Maxine Waters, chairwoman of the U.S. House of representatives’ financial services committee: “Given the company’s troubled past, I am requesting that Facebook agree to a moratorium on any movement forward on developing a cryptocurrency until Congress and regulators have the opportunity to examine these issues and take action.”

June 24 – June 30:

Changpeng Zhao, CEO of Binance, commented on the quickest BNB transaction with the lowest fee: “This transaction: cost $0.015 USD in fees, took 1.1 seconds, and $1.2 BILLION in value transferred. The future is here.”

July 1 – July 7:

Cole Diamond, CEO of Coinsquare, plans to use ATM network to boost mainstream cryptocurrency adoption:  “Right now, there is a lack of mainstream cryptocurrency adoption because most people are intimidated by the process to acquire it. By using the millions of existing ATMs around the world, we can now bridge the gap.
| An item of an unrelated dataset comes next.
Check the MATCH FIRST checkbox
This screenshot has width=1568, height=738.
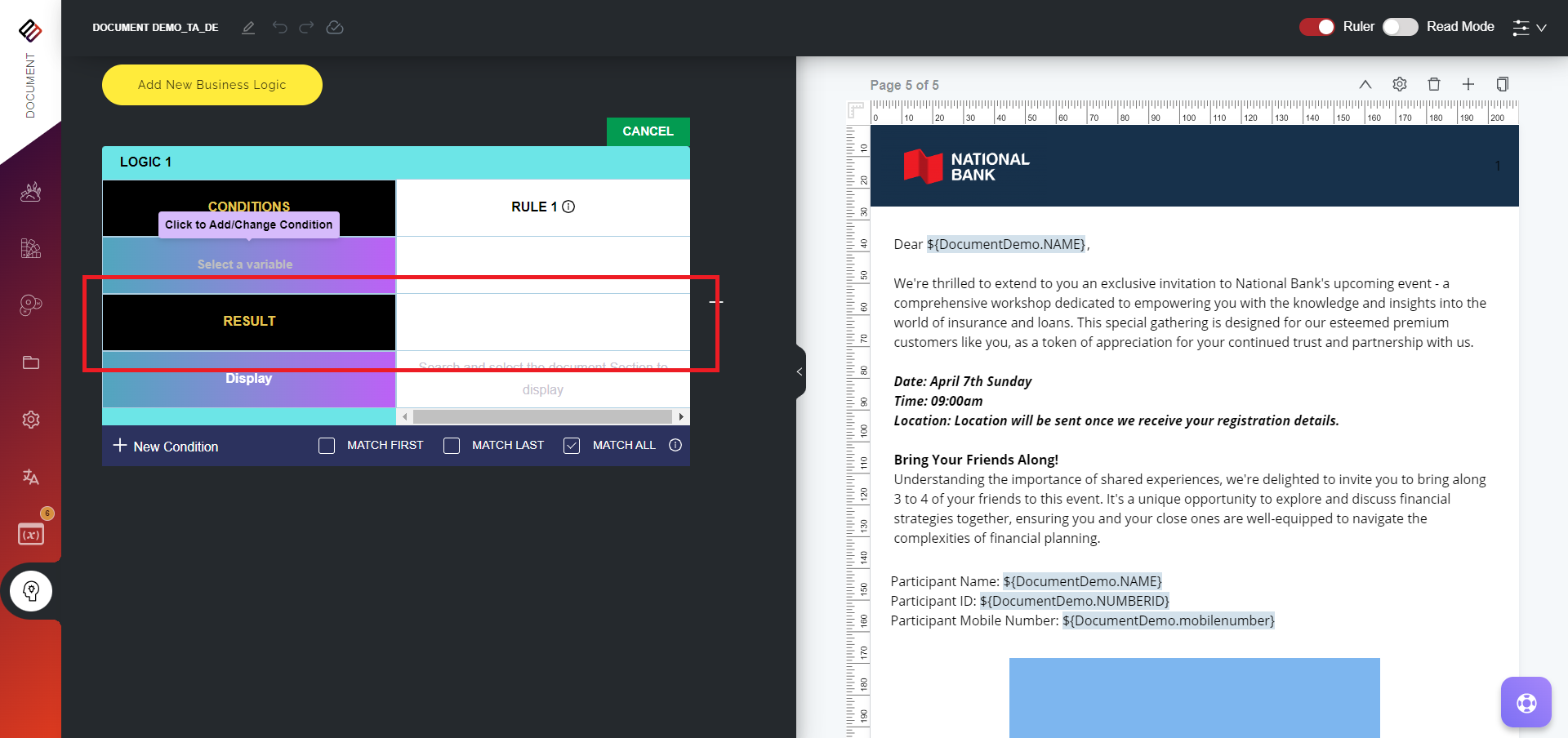[327, 446]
Bitcoin is new and unfamiliar to many, but ATMs are not.”

July 8 – July 14:

Arthur Hayes, CEO of BitMEX, about Libra: “It has the potential to completely disintermediate commercial banks entirely, and destroy their revenue-generating possibilities. […] PayPal is f**ked anyway.”

July 15 – July 21:

Fundstrat Global Advisors co-founder, Tom Lee: “As for the search traffic for bitcoin being low, I also think that is a good sign. It means the rise in Bitcoin has not been accompanied by massive hype.”

July 22 – July 28:

Changpeng Zhao, Binance CEO: “Cryptocurrency will survive regardless of any one country. Most countries that try to ban bitcoin cause their citizens to want cryptocurrency more.”

July 29 – Aug. 4:

Jack Dorsey, founder of Twitter and Square: “We love you, Bitcoin.”

Aug. 5 – Aug. 11:

Tim Draper, American venture capital investor: “I thought there would be many more competitors at this point that were really relevant, but people have consolidated towards Bitcoin because it’s decentralized.”

Aug. 12 – Aug. 18:

Nicholas Colas, co-founder of DataTrek Research: “Bitcoin was one of the few assets that we watched that actually predicted that uncertainty ahead of time. Nothing else was really moving, Bitcoin was.”

Aug. 19 – Aug. 23:

Vitalik Buterin has commented on the increased cost of transacting on the ethereum blockchain: “If you’re a bigger organization, the calculus is that if we join, it will not only be more full but we will be competing with everyone for transaction space. It’s already expensive and it will be even five times more expensive because of us. There is pressure keeping people from joining, but improvements in scalability can do a lot in improving that.”

Aug. 26 – Sept. 1:

Jessy Spiro, Chainalysis’ global head of policy: “Theoretically, more indicators of BTC involvement in serious illicit activity could further the image of BTC as the “money of dark net operators and criminals,” which could reduce broader adoption — and in turn, the price.”

Sept. 2 – Sept. 8:

Anthony Pompliano, co-founder of Morgan Creek Digital Assets: “Satoshi should win the Nobel Peace Prize. We finally have a currency that can assume global reserve status without anyone having to engage in violence.”